OS (Commentary) -- 18
89 Since every thought (logismos) enters into the heart through the imagination of certain sensible things,
This, in Evagrius’ language, is the impassioned mental representation of an object of sense, or the impassioned recollection of such an object.
at that time the blessed light of the Divinity dawns on it when it should be completely at leisure from all things and should become unfigured by these things, if indeed that splendour discloses itself to the pure mind (nous) in accordance with the deprivation of the mental representations of all things.
OTT 2 reads:
For because of the disturbance of these powers [i.e. the temper or the desiring part of the soul], the mind, in the intellect, commits adultery or gives battle, being unable to receive the imagination of God who has legislated for it, if, indeed, that splendour discloses itself to the ruling part [of the soul] in the time of prayer in accordance with the deprivation of all mental representations in respect of objects.
In the complex manuscript history of OTT, that work of Evagrius has been transmitted both under the name of Evagrius and under the name of St Neilos the Ascetic. Hence, it is problematical who St Hesychios thought the author was of the text that he was quoting.
For quoting it he is, or lightly paraphrasing it for his own audience, particularly in the last clause: In the original Greek, ‘if, indeed, that splendour discloses itself to the ruling part [of the soul] in the time of prayer in accordance with the deprivation of all mental representations in respect of objects’ has for the parts italicized exactly the same words in exactly the same word order in both Evagrius’ and St Hesychios’ texts. In St Hesychios’ text, Evagrius’ ‘to the ruling part in the time of prayer’ has been omitted and replaced at the end of the sentence by ‘to the pure mind’. Furthermore, ‘in accordance with the deprivation of all mental representations in respect of objects’ in Evagrius’ text has become ‘in accordance with the deprivation of mental representations of all things’ in St Hesychios’ text, in the same place in the clause and with the same words and with the same word order, with the exception of ‘of all things’ in St Hesychios’ text, which has the feel of an awkward adaptation that preserves much the same word order as Evagrius’ original text at the cost of an unidiomatic word order in St Hesychios’ derivative text.
OTT 40 reads:
40 The mind would not be able to see the place of God in itself not having become higher than all
<mental representations> which are in [sensible] objects. It will not become higher, however, if it does not unclothe itself of the passions, which are what, by means of the mental representations, bind it together with the sensible objects.
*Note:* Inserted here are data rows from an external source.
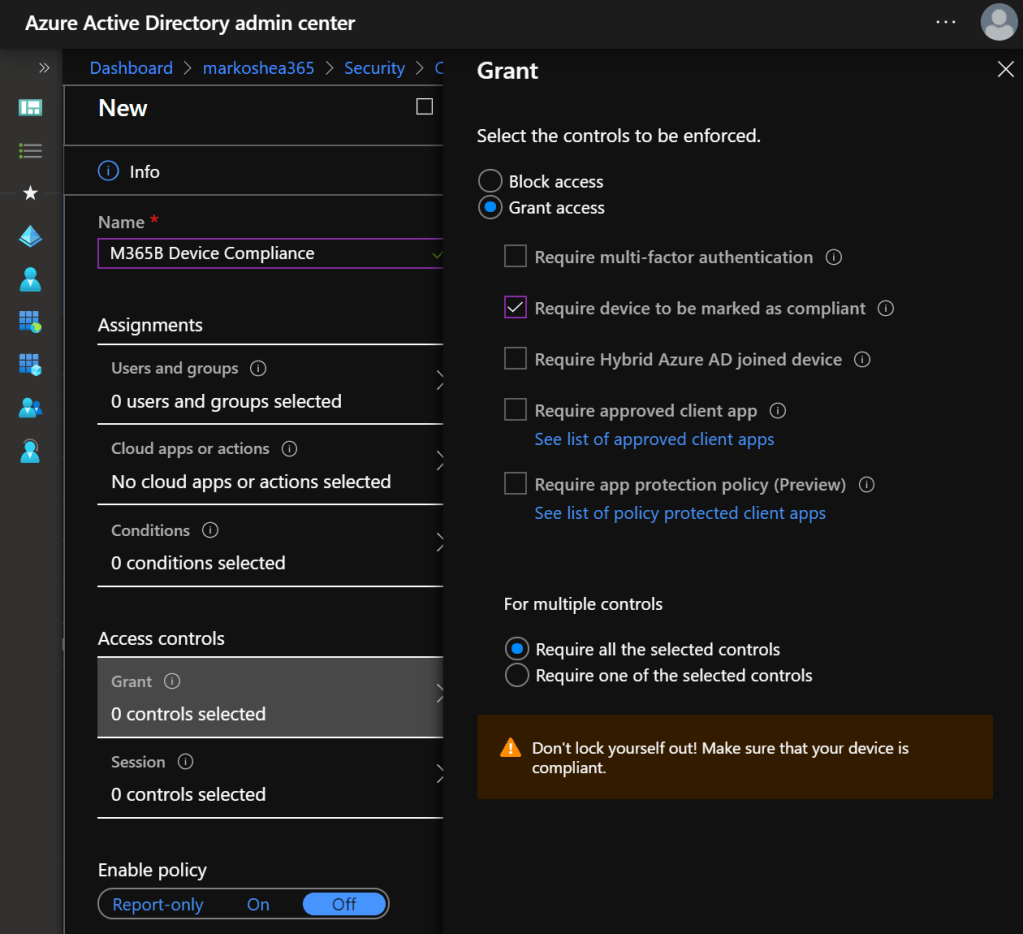Set Enable policy to Report-only
This screenshot has height=934, width=1023.
158,904
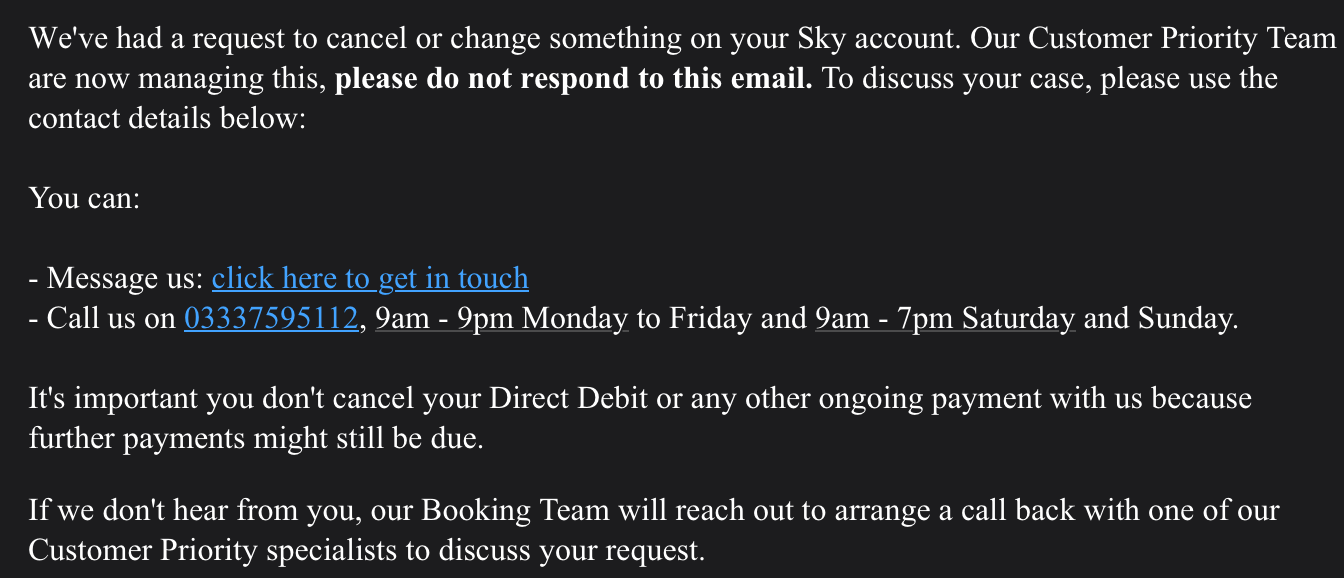Click the word 'Friday' in opening hours
The image size is (1344, 578).
pos(711,318)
And the passions it will lay aside by means of the virtues; the mere thoughts, then, by means of spiritual contemplation; and this [i.e. spiritual contemplation], again, when, during the time of prayer, that light shines upon the mind that works in relief the place which is of God.
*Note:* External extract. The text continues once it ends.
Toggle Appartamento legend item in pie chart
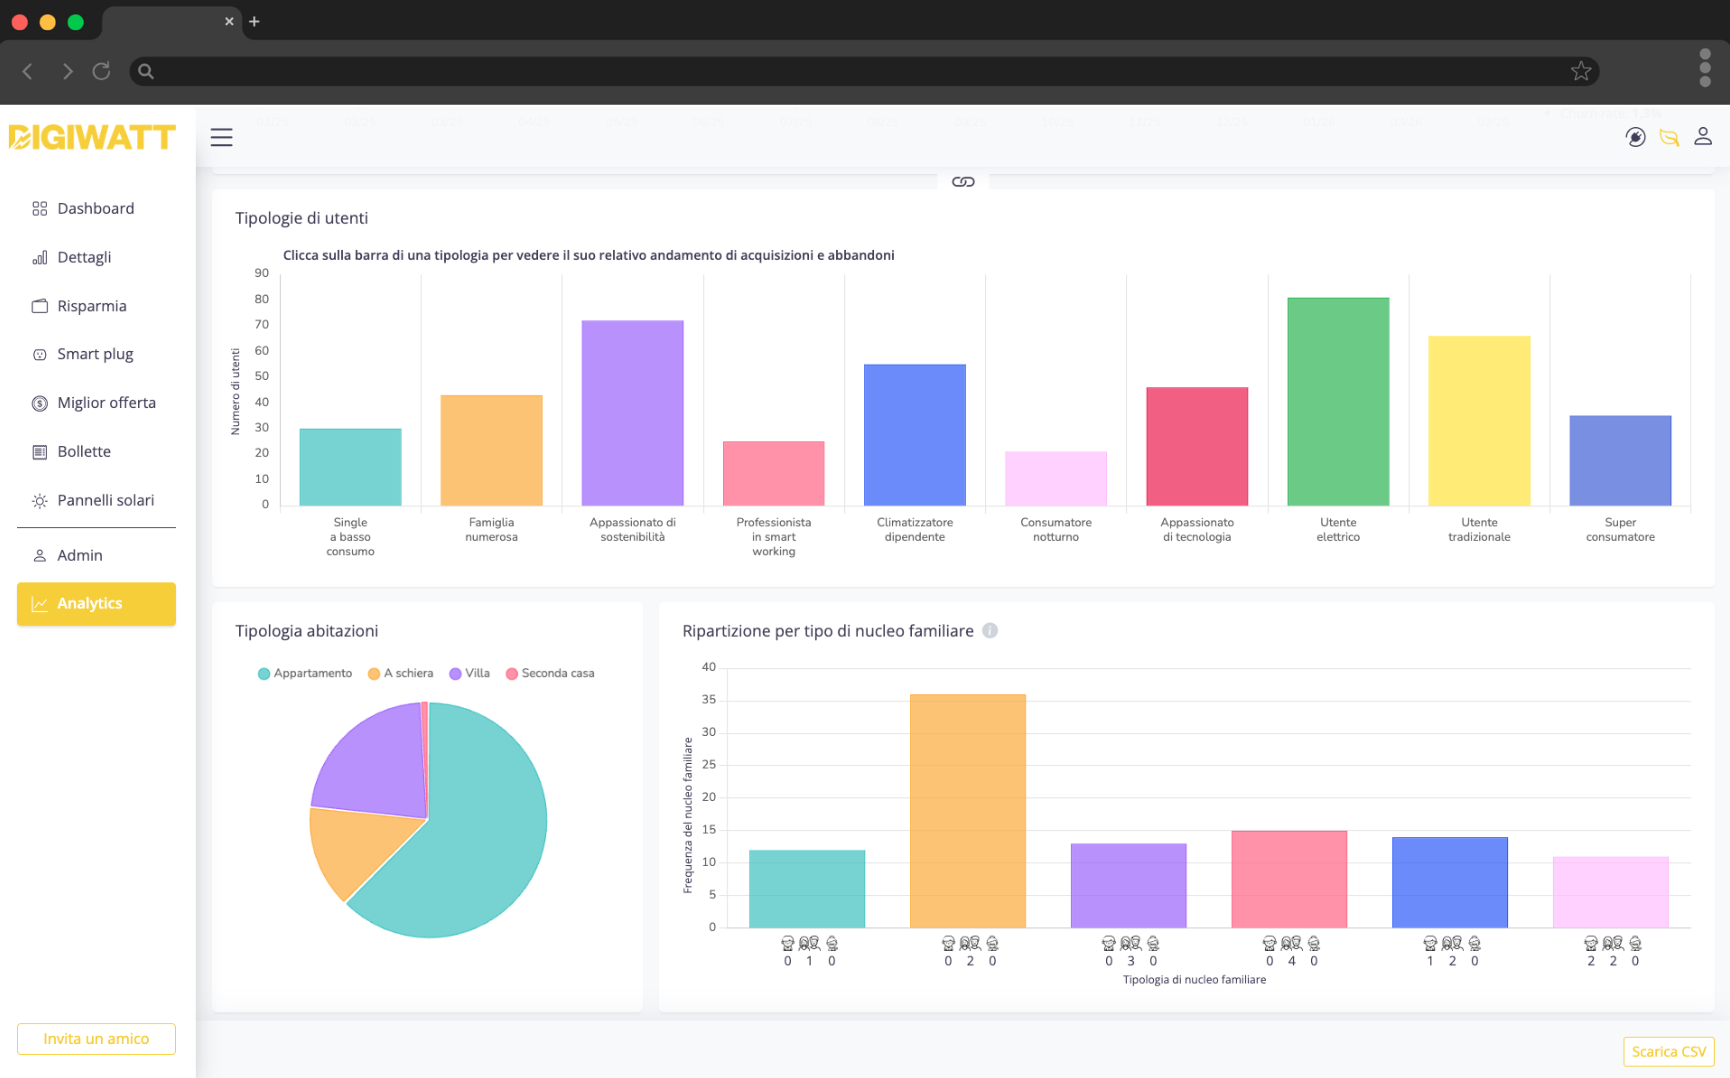Viewport: 1730px width, 1078px height. pyautogui.click(x=305, y=674)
Let us break up this chapter into two separate passages for the sake of our analysis. The first passage is this:
The mind would not be able to see the place of God in itself not having become higher than all
<mental representations> which are in [sensible] objects.… [T]he mere thoughts … [it will lay aside] by means of spiritual contemplation, and this [i.e. spiritual contemplation], again, when, during the time of prayer, that light shines upon the mind that works in relief the place which is of God.
The last part of the second sentence of this passage is very similar to the first clause of OS 89. Moreover, we again find very slight variations in diction: ‘shines upon the mind’ in Evagrius has become ‘dawns on it’ in St Hesychios; ‘that light … that works in relief the place which is of God’ in Evagrius has become ‘the blessed light of the Divinity’ in St Hesychios. Moreover ‘when it should be completely at leisure from all things and should become unfigured by these things’ in St Hesychios is conceptually very close to ‘not having become higher than all
It seems apparent that in this chapter, St Hesychios is presenting his own summary of the doctrine of the later chapters of OTT. It is clear that St Hesychios is familiar with the doctrine expressed in OTT and that he is wholeheartedly embracing it. However, as we remarked, it seems impossible to discover under whose name the manuscript was that St Hesychios was using.
This divestiture of the mental representations of sensible objects to allow the light of Divinity to shine on the mind—when Jesus Christ wants; it is neither an automatic process nor the wage of ascetical works!—, this purification of the air of the heart, this purification of the air of the intellect, is connected to praktike, the immaterial war, the keeping of the commandments in thought, the pursuit of the guard of the mind, in a way that is explained in the second passage that we have culled from OTT 40:
[The mind] will not become higher [than all
<mental representations> which are in [sensible] objects] … if it does not unclothe itself of the passions, which are what, by means of the mental representations, bind it together with the sensible objects. And the passions … it will lay aside by means of the virtues…
In OS, St Hesychios has embraced this doctrine, adapting it slightly to a Hesychasm oriented to greater solitude and to a less active typikon or rule than the rule Evagrius has in mind: that is why St Hesychios insists that his method of sobriety, which is nothing other than his adaptation of the Evagrian system to the use of a repetitive formula prayed in the heart, leads to the acquisition of every virtue and to the fulfilment of all the commandments of the Old and New Testaments; that is why he has written OS 11:
11 He says: ‘Not everyone who says to me “Lord, Lord” will enter the Kingdom of the Heavens, but he who does the will of my Father.’ [Matt. 7, 21.] The will of his Father is: ‘Those who love the Lord, do you hate wicked things.’ [Ps. 96, 10.] Therefore, in company with the prayer (euche) of Jesus we will also hate wicked thoughts (logismoi); and Behold! we have done the will of God.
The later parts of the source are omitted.